> **Excerpt provided**
— Start —

The Spirit - Daily Devotions with the Dean
Thursday • 2/16/2023 •
Welcome to Daily Office Devotions. I’m Reggie Kidd. Thanks for joining me.
Although this is the sixth week of Epiphany, we’re taking a detour from the Daily Office readings this week. Instead, we’re thinking through various facets of worship and how our Lord provides meaningful communion with him through our formal corporate worship as well as in individual worship in our daily devotions. The thoughts offered here are excerpts (sometimes lightly edited) from articles I wrote for Worship Leader magazine a few years ago.
They come from a season in my life when I was on a journey from more generic free-form worship to worship shaped by the classic liturgy. I hope these observations help you in your own quest to love God and your neighbor. We’ll resume our reflections on the Daily Office next week.
Rediscovering the Trinity and Spirit-led Worship,” Part Two of Three
The Spirit in John’s Gospel
If we reflect on some of Jesus’s sayings and conversations in John’s gospel we get a glimpse into the vision that animated Jesus that day he cleansed the Temple.
The Spirit must remake the innermost parts of us, he tells Israel’s preeminent (but clueless) teacher, Nicodemus (John 3). The Spirit will bring together in worship of the Father both a respectable, over-educated Jew like Nicodemus and a promiscuous, disreputable non-Jew like the woman at the well in Samaritan Sychar (John 3 and 4). The Spirit will create such worship through the One who is the Truth (4:24), but who also is the Way and the Life (14:6).
Besides the Passover, the one named festival in John’s gospel is the harvest-time Feast of Tabernacles, a celebration of God’s provision in the wilderness during the exodus. On the last day of the Feast, celebrants pour out water to remember the way God had taken care of his people’s thirst in the wilderness. While that is taking place on one such occasion, Jesus steps forward and declares that anybody who is really thirsty needs to come to him. Conjuring Ezekiel 47’s image of rivers flowing out from the threshold of the Temple, Jesus says that he himself will provide the Spirit for everyone who comes to drink from him (John 7:37-39).

— End —

According to the devotion, what festival besides the Passover is the one named in John's gospel?

> **Records supplied**
— Start —

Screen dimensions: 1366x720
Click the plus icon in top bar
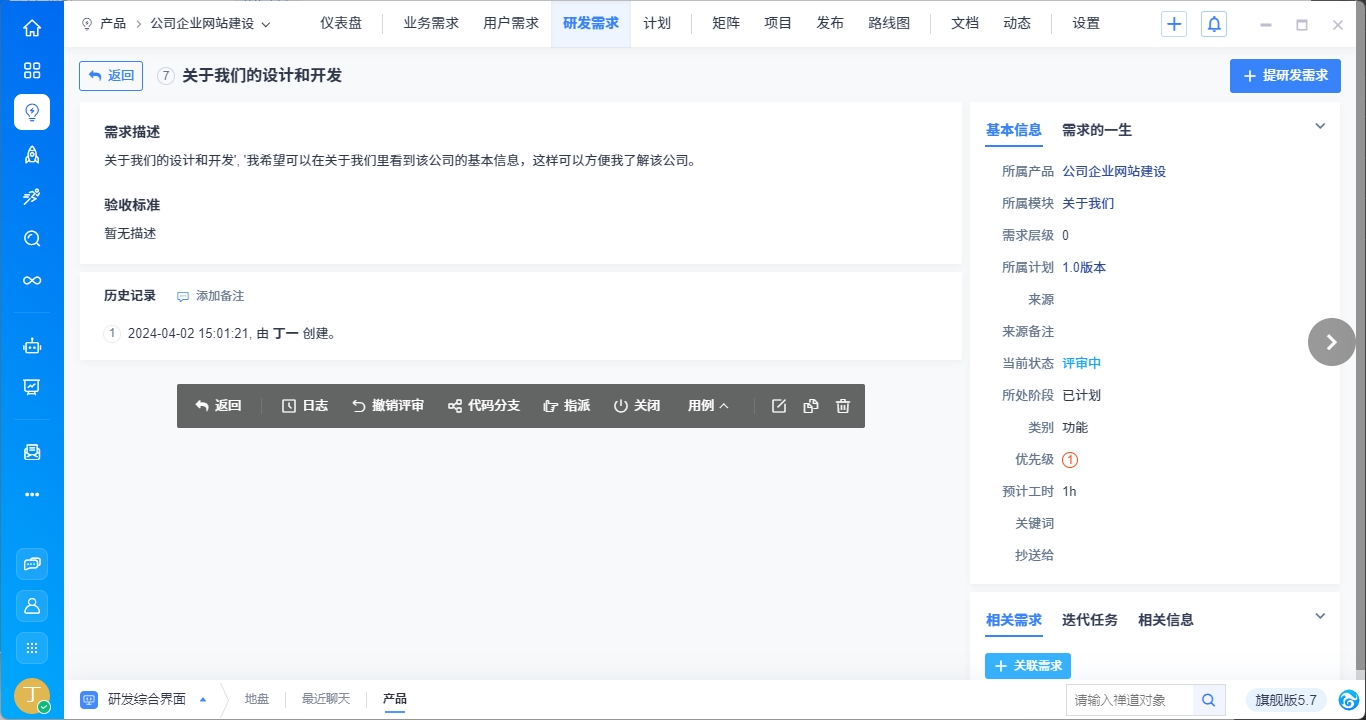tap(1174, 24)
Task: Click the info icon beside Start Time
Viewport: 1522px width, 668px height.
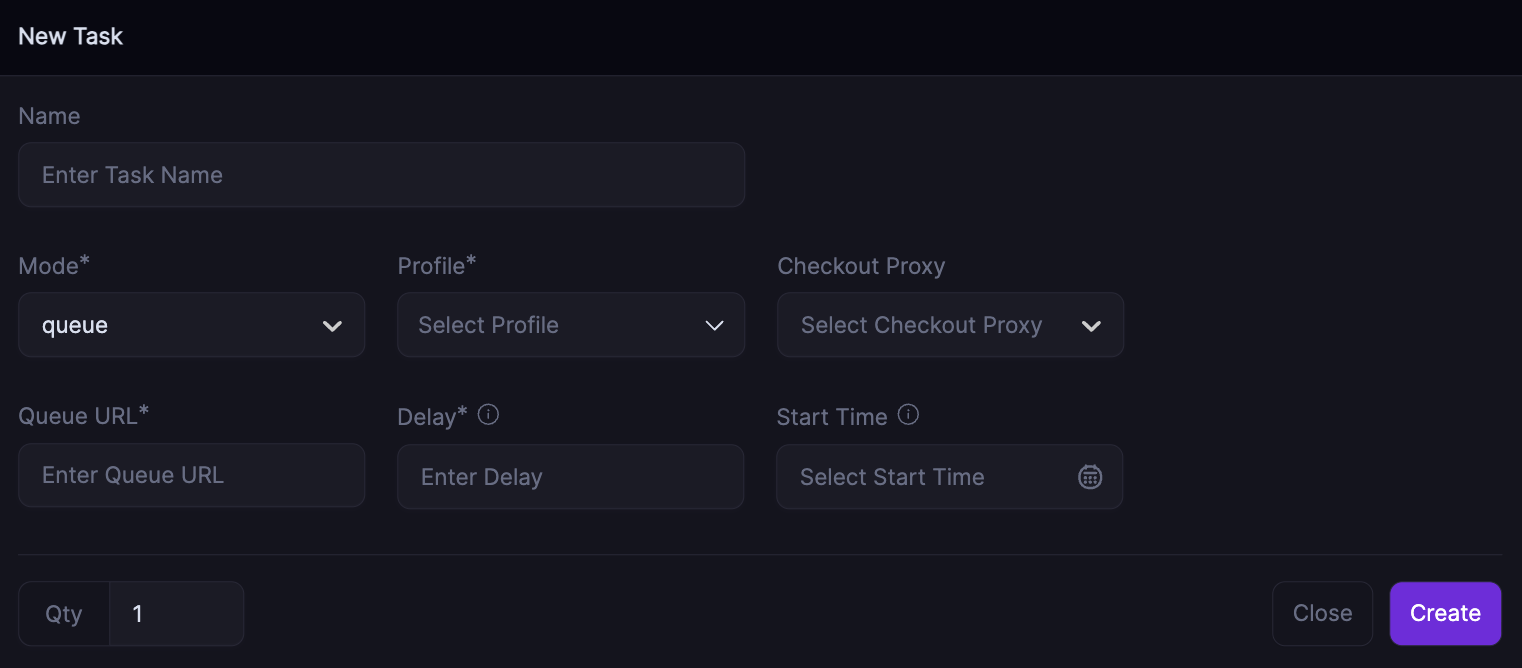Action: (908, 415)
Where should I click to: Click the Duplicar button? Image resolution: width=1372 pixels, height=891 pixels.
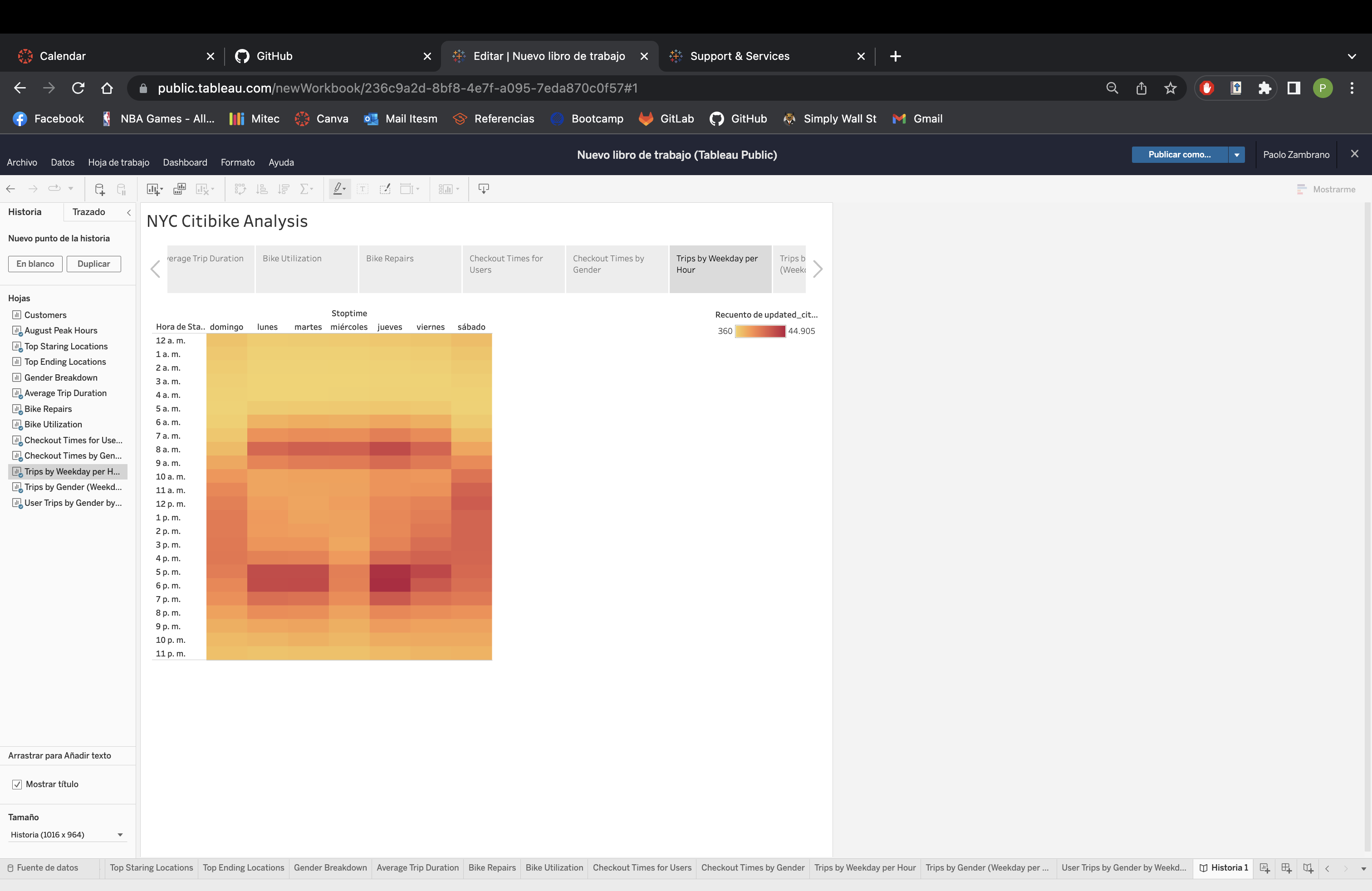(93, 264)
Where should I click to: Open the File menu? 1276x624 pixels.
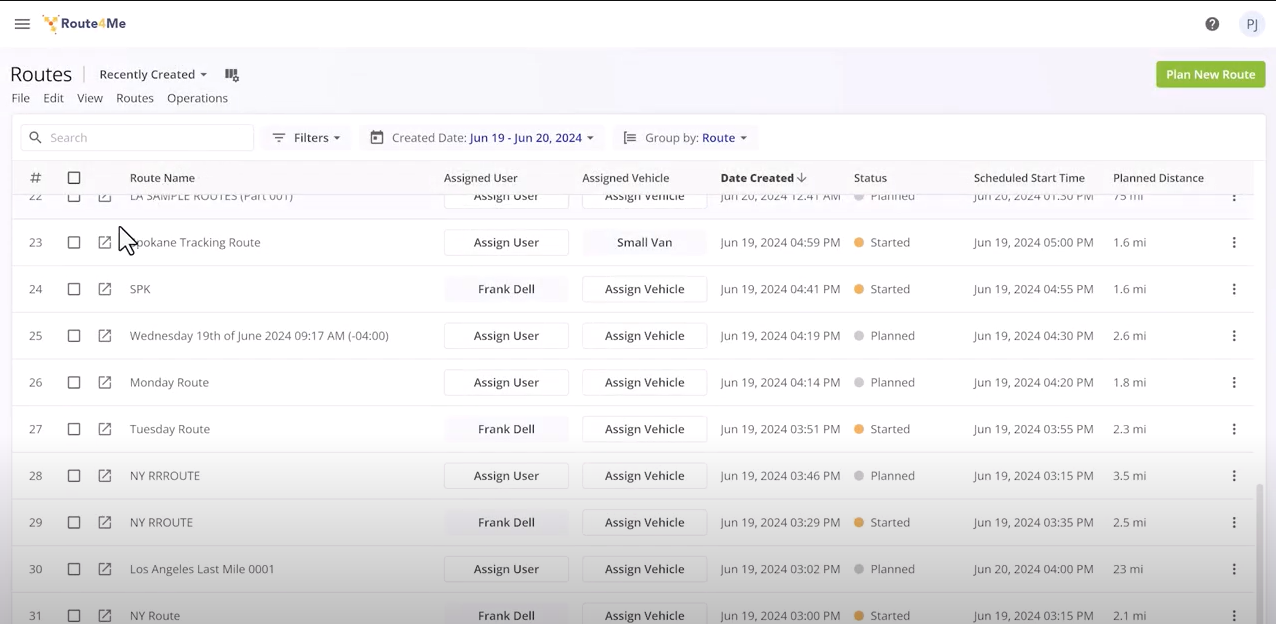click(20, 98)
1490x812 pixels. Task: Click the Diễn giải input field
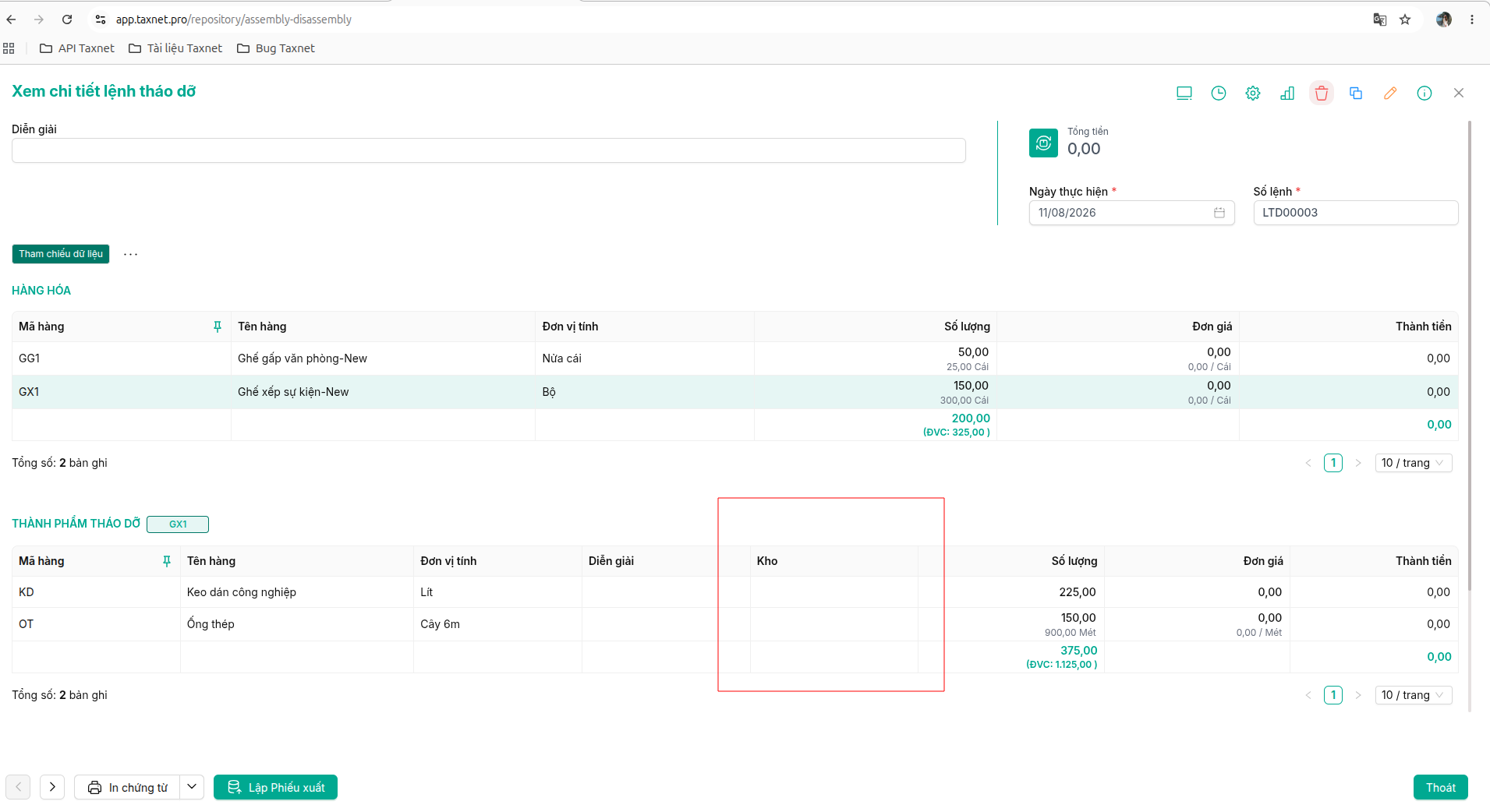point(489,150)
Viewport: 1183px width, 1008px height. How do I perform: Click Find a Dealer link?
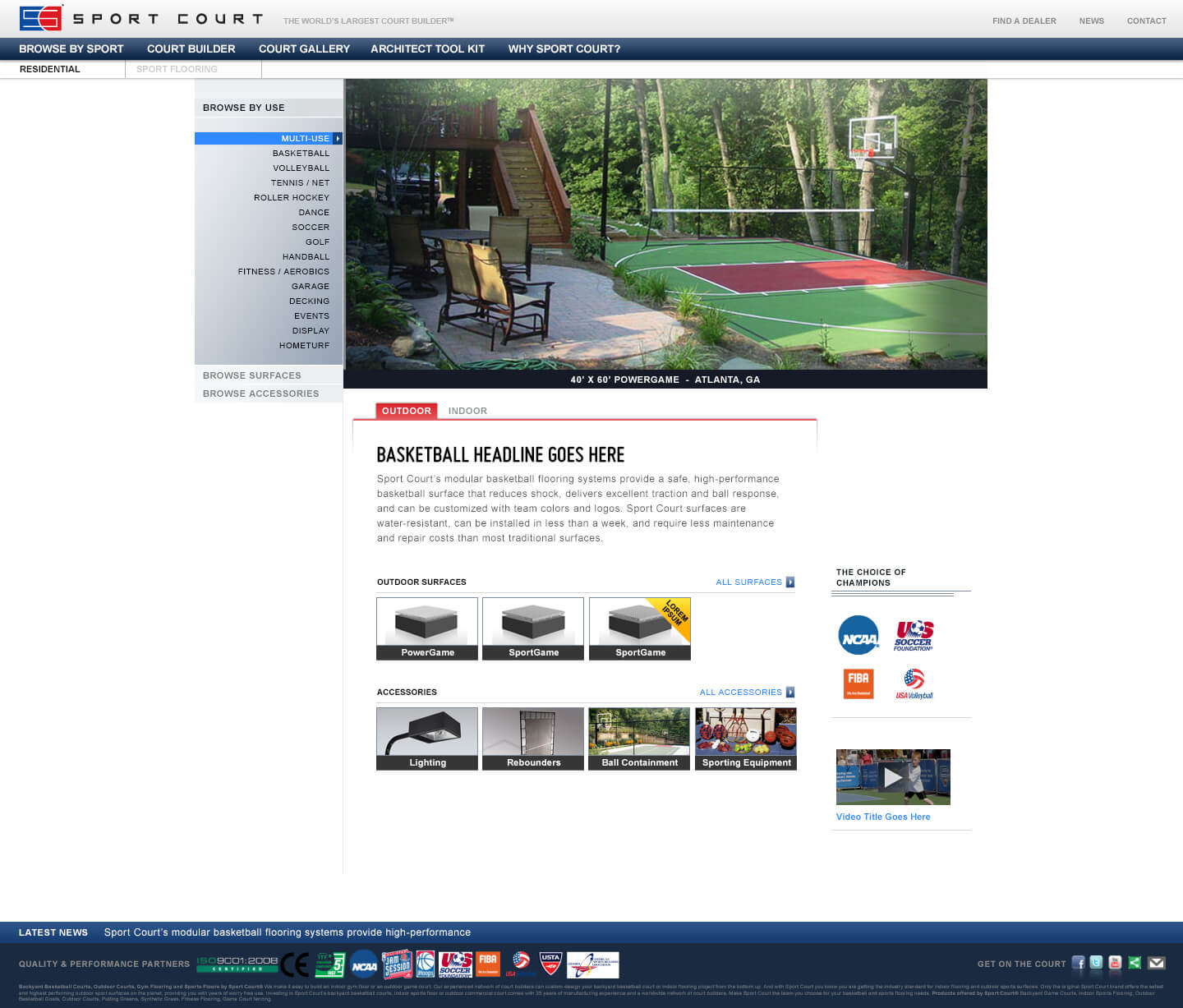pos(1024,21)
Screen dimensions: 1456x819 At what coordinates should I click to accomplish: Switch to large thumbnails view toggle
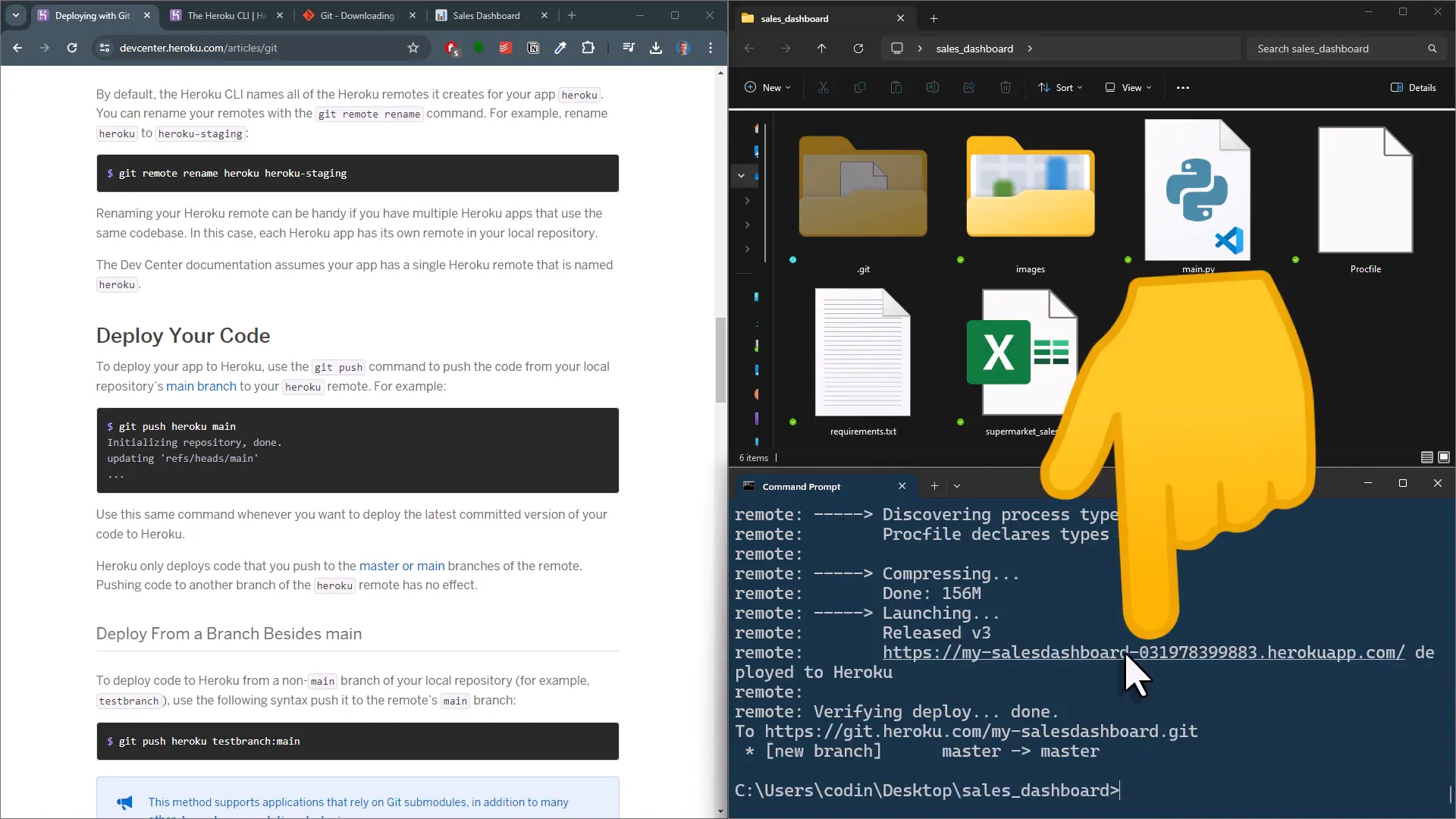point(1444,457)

— End —

> **Exercise response**
The harvest-time Feast of Tabernacles.